PuDianNao

Author:

Liu Daofu1,Chen Tianshi2,Liu Shaoli2,Zhou Jinhong3,Zhou Shengyuan2,Teman Olivier4,Feng Xiaobing2,Zhou Xuehai5,Chen Yunji6

Affiliation:

1. Institute of Computing Technology, Chinese Academy of Sciences, Beijing , China

2. Institute of Computing Technology, Chinese Academy of Sciences, Beijing, China

3. University of Science and Technology of China, Hefei, China

4. Inria, Paris, China

5. University of Science and Technology of China, Heifei, China

6. Institute of Computing Technology, Chinese Academy of Sciences/CAS Center for Excellence in Brain Science, Beijing, China

Abstract

Machine Learning (ML) techniques are pervasive tools in various emerging commercial applications, but have to be accommodated by powerful computer systems to process very large data. Although general-purpose CPUs and GPUs have provided straightforward solutions, their energy-efficiencies are limited due to their excessive supports for flexibility.
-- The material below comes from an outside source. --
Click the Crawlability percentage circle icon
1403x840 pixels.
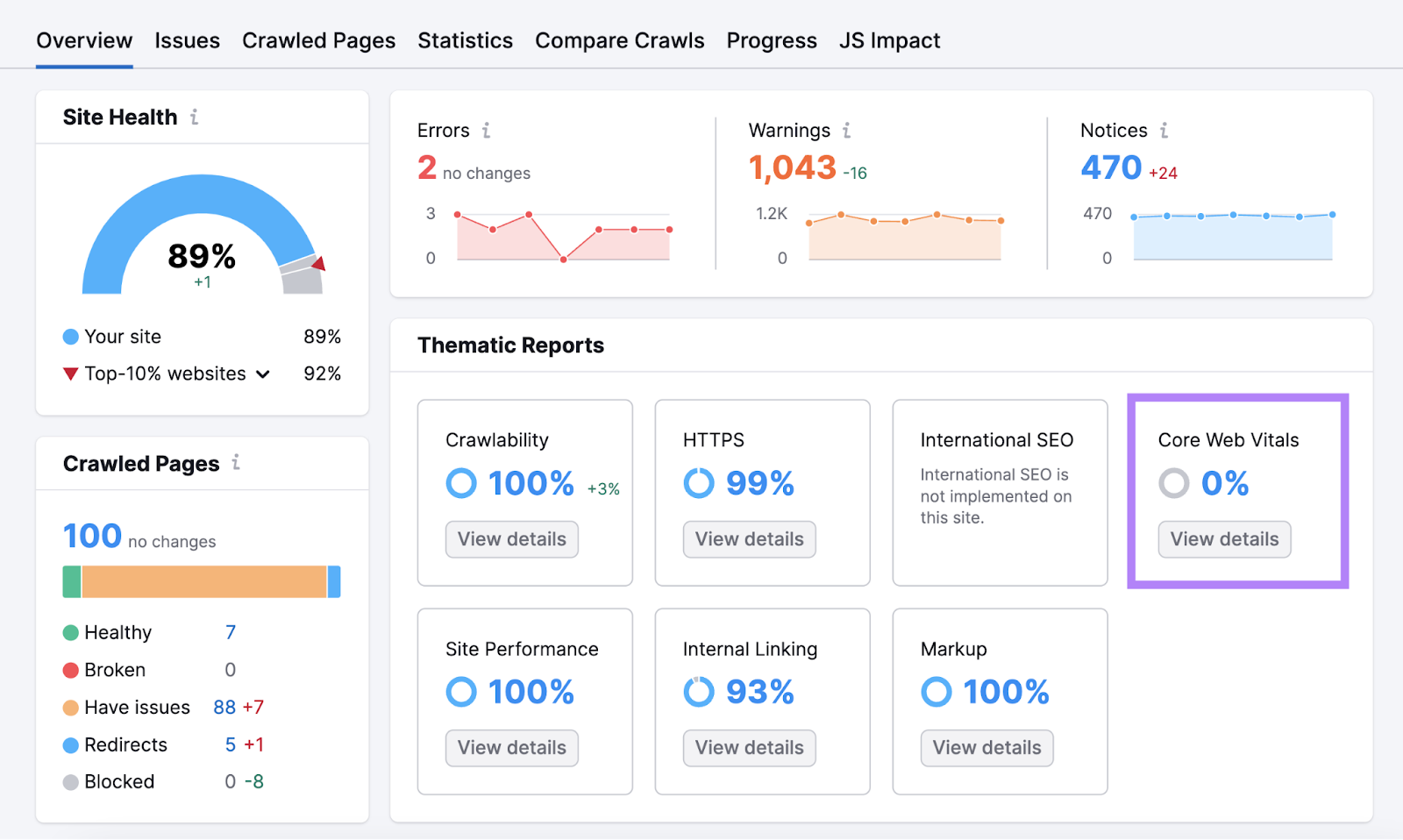(x=461, y=482)
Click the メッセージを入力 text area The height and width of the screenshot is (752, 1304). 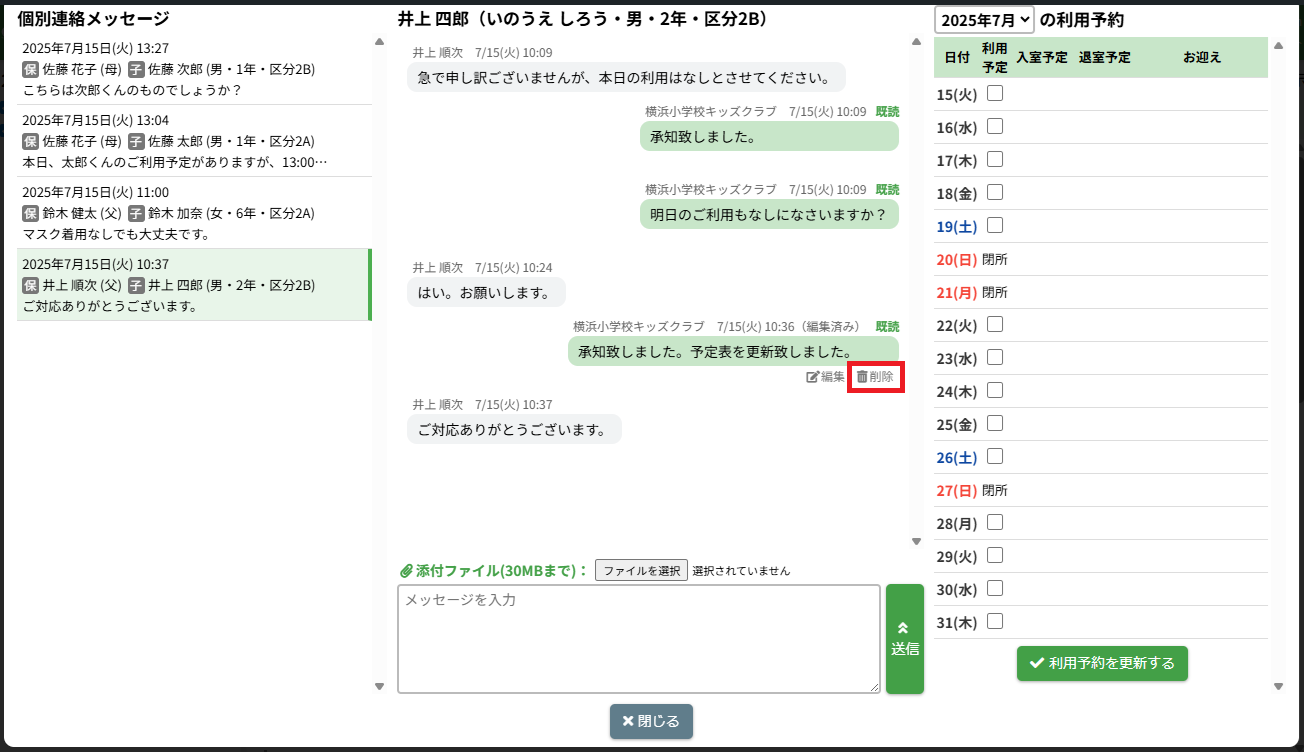[x=638, y=638]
Hardware accelerators may achieve better energy-efficiencies, but each accelerator often accommodates only a single ML technique (family). According to the famous No-Free-Lunch theorem in the ML domain, however, an ML technique performs well on a dataset may perform poorly on another dataset, which implies that such accelerator may sometimes lead to poor learning accuracy. Even if regardless of the learning accuracy, such accelerator can still become inapplicable simply because the concrete ML task is altered, or the user chooses another ML technique. In this study, we present an ML accelerator called PuDianNao, which accommodates seven representative ML techniques, including k-means, k-nearest neighbors, naive bayes, support vector machine, linear regression, classification tree, and deep neural network. Benefited from our thorough analysis on computational primitives and locality properties of different ML techniques, PuDianNao can perform up to 1056 GOP/s (e.g., additions and multiplications) in an area of 3.51 mm^2, and consumes 596 mW only. Compared with the NVIDIA K20M GPU (28nm process), PuDianNao (65nm process) is 1.20x faster, and can reduce the energy by 128.41x.

Publisher

Association for Computing Machinery (ACM)

Reference41 articles.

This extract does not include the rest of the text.